I am able to construct these matrices but it takes a lot of memory and hangs my computer. I am looking at ways to make my code efficient or do the matrix multiplications without actually creating the matrices exclusively.

library(lattice)
library(Matrix)
library(ggplot2)

nrows <- 125

ncols <- 172

p <- ncols*nrows

#--------------------------------------------------------------#
# Compute Qf.OSI, the "constant" model error covariance matrix #
#--------------------------------------------------------------#

  Qvariance <- 1
  Qrho <- 0.8

  Q <- matrix(0, p, p) 

  for (alpha in 1:p)
  {
    JJ <- (alpha - 1) %% nrows + 1
    II <- ((alpha - JJ)/ncols) + 1
    #print(paste(II, JJ))

    for (beta in alpha:p)
    {
      LL <- (beta - 1) %% nrows + 1
      KK <- ((beta - LL)/ncols) + 1

      d <- sqrt((LL - JJ)^2 + (KK - II)^2)
      #print(paste(II, JJ, KK, LL, "d = ", d))

      Q[alpha, beta] <-  Q[beta, alpha] <-  Qvariance*(Qrho^d)

▶ **Supplied material**
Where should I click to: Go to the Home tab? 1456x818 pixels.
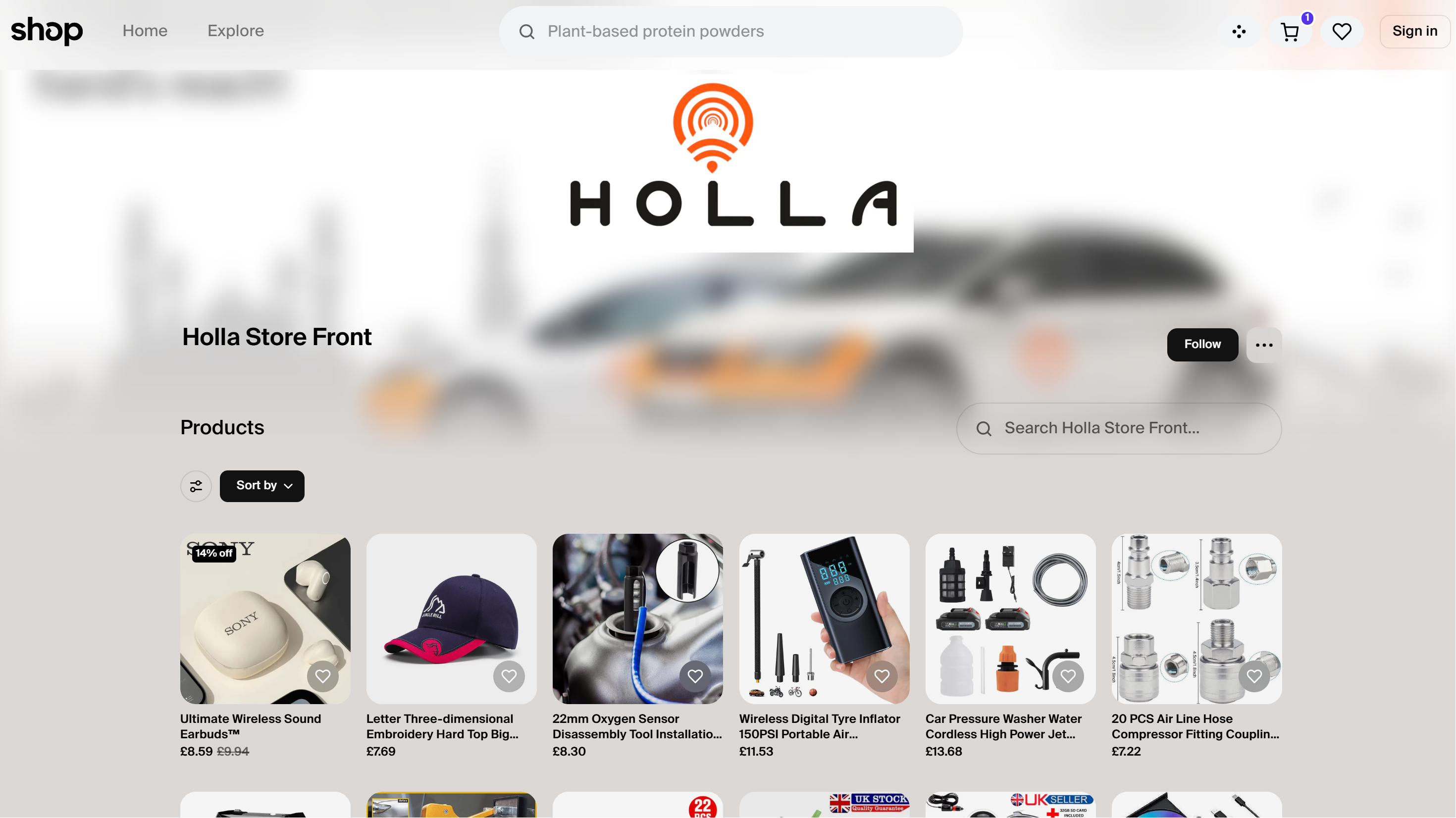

==

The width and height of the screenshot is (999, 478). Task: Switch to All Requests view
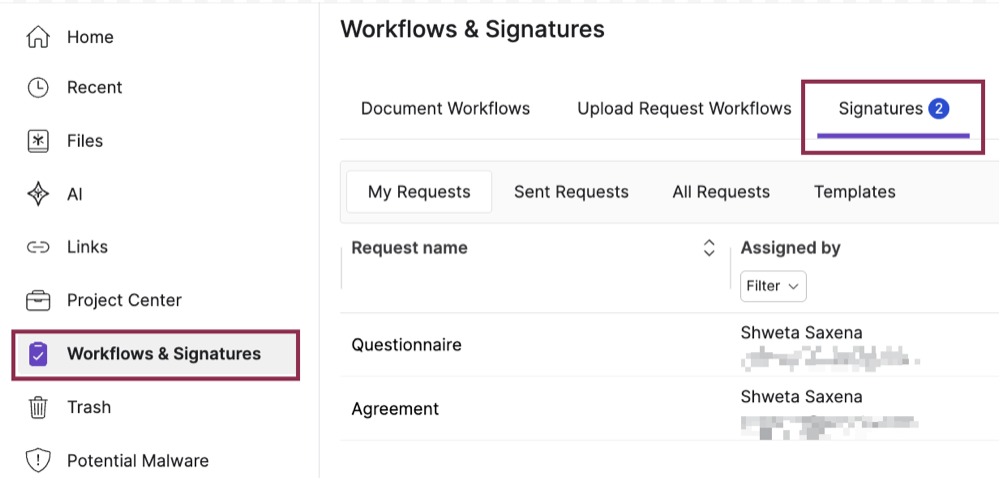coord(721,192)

▶ **Problems**
1) In the covariance-matrix code, what value is assigned to Qrho?
2) Which libraries does the covariance-matrix code load?
3) Pick up the R covariance-matrix code where it stops, and carry it on from there.

▶ **Final answers**
1) 0.8

2) lattice, Matrix, ggplot2

3)
    }
  } 

  # dn <- (det(Q))^(1/p)
  # print(dn)

  # Determinant of Q is 0
  # Sum of the eigen values of Q is equal to p

  #-------------------------------------------#
  # Create a block-diagonal covariance matrix #
  #-------------------------------------------#

  Qf.OSI <- as.matrix(bdiag(Q,Q))

  print(paste("Dimension of the forecast error covariance matrix, Qf.OSI:")); print(dim(Qf.OSI))

It takes a long time to create the matrix Qf.OSI at the first place. Then I am looking at pre- and post-multiplying Qf.OSI with a linear operator matrix, H, which is of dimension 48 x 18000. The resulting HQf.OSIHt is finally a 48x48 matrix. What is an efficient way to generate the Q matrix? The above form for Q matrix is one of many in the literature. In the below image you will see yet another form for Q (called the Balgovind form) which I haven't implemented but I assume is equally time consuming to generate the matrix in R.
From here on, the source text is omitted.